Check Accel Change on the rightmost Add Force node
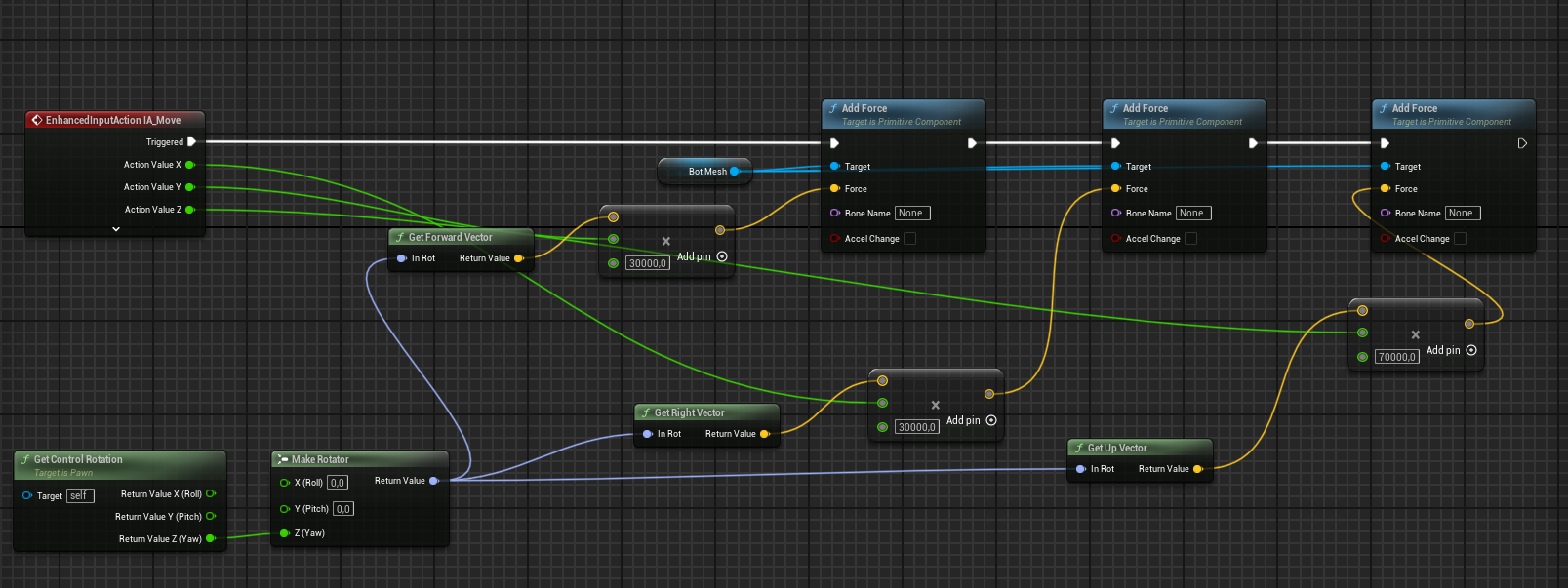The image size is (1568, 588). click(1460, 239)
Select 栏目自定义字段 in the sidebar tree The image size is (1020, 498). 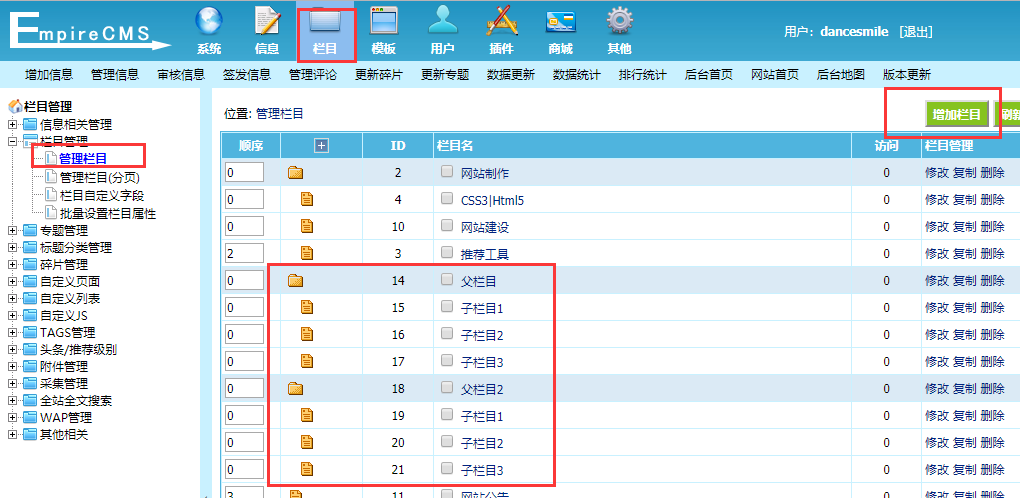click(101, 196)
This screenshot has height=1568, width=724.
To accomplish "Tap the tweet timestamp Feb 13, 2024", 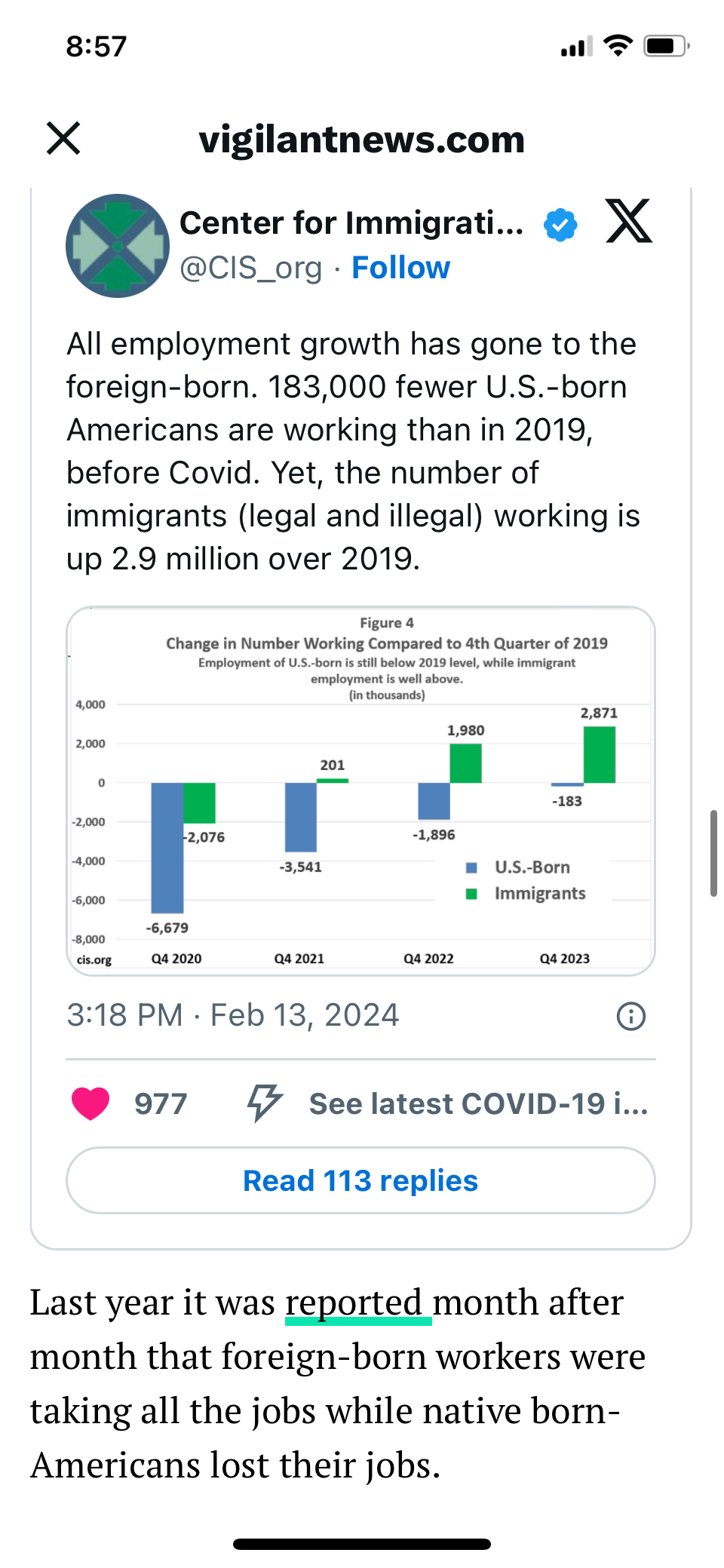I will point(232,1015).
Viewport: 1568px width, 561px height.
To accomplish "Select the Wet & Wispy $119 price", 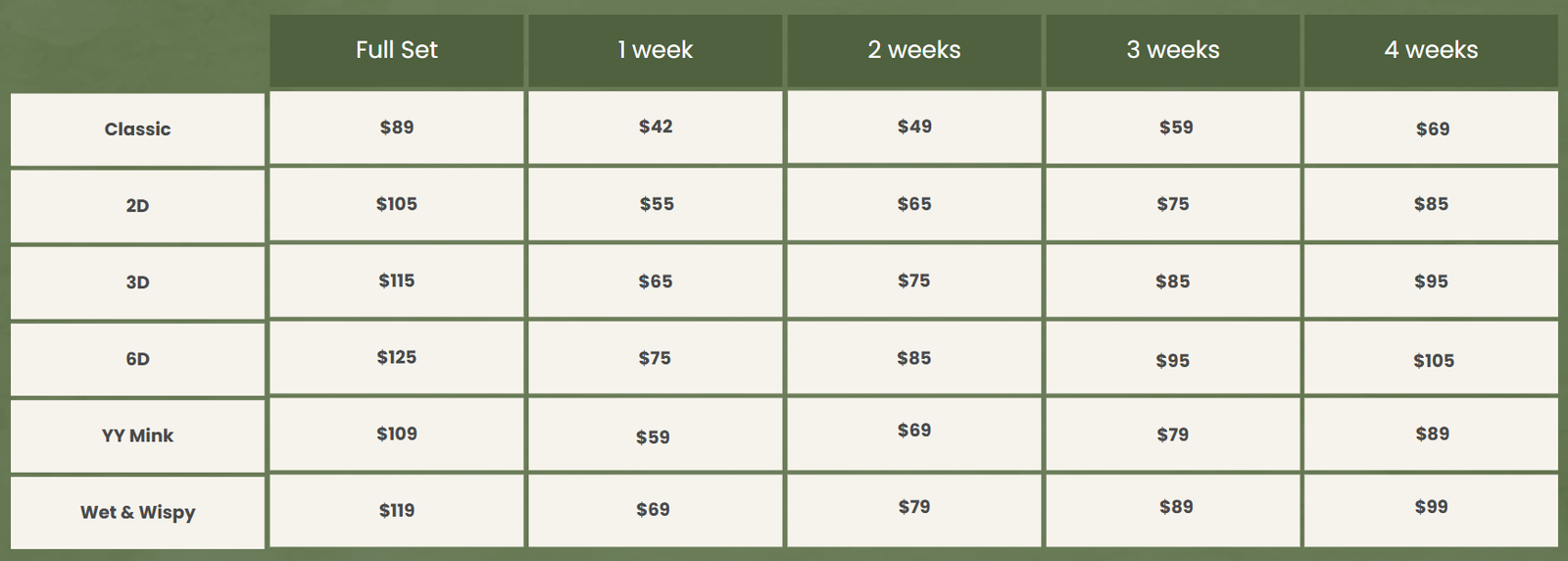I will coord(397,510).
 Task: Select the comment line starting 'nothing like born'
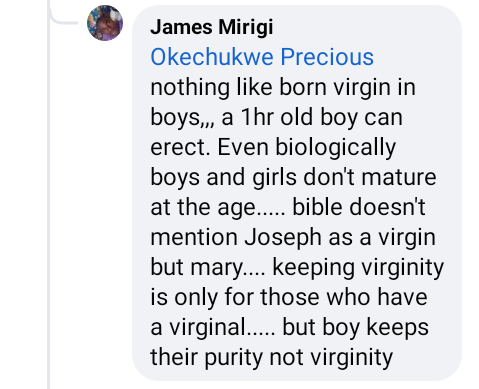click(283, 87)
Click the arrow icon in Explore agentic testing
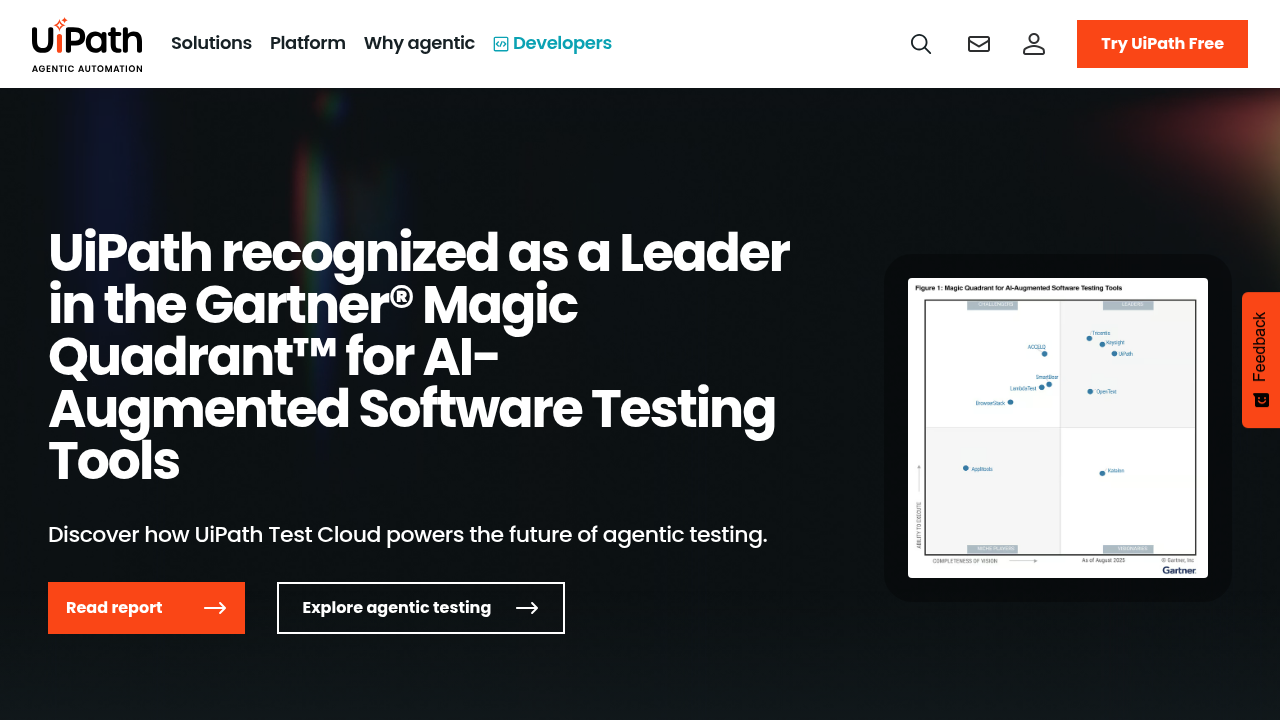 click(527, 607)
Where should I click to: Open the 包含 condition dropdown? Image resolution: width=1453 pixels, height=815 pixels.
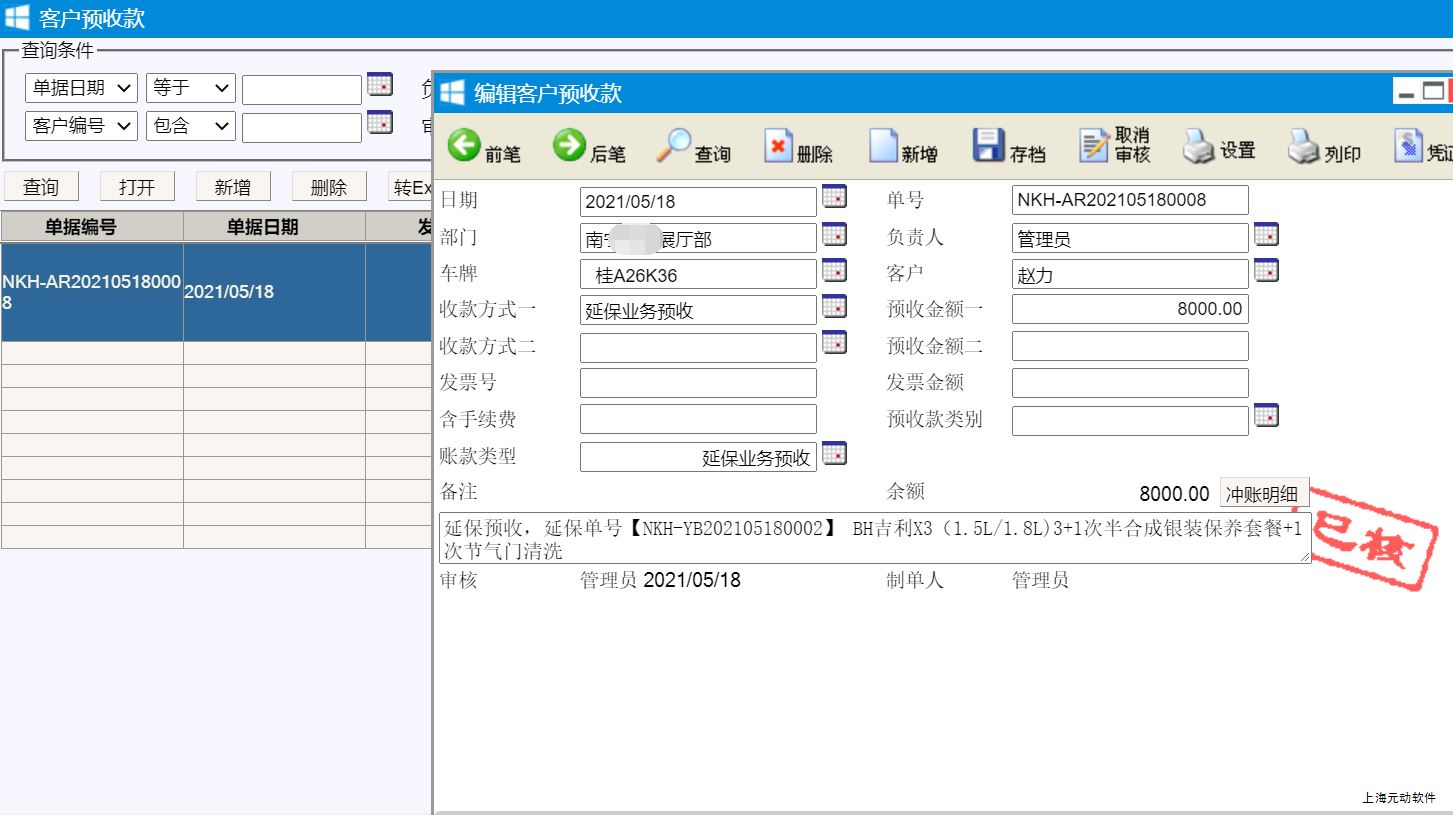[191, 126]
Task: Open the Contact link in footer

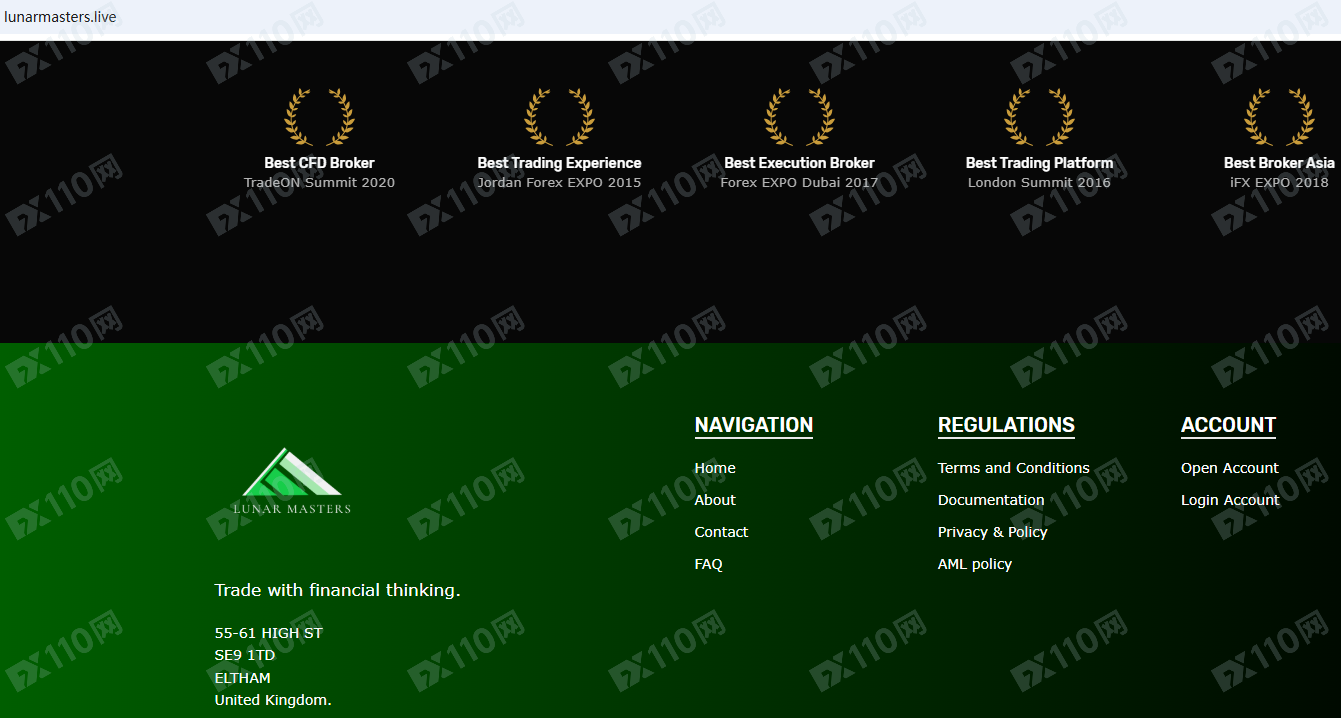Action: [x=721, y=532]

→ **Action item**
Copy exactly the lines from the line containing "Where should I" through the last line of the records above, both included, and leave out any pictures.

→ **Your response**
Where should I click to: Open the 包含 condition dropdown? Image resolution: width=1453 pixels, height=815 pixels.
[191, 126]
Task: Open the Contact link in footer

Action: [x=721, y=532]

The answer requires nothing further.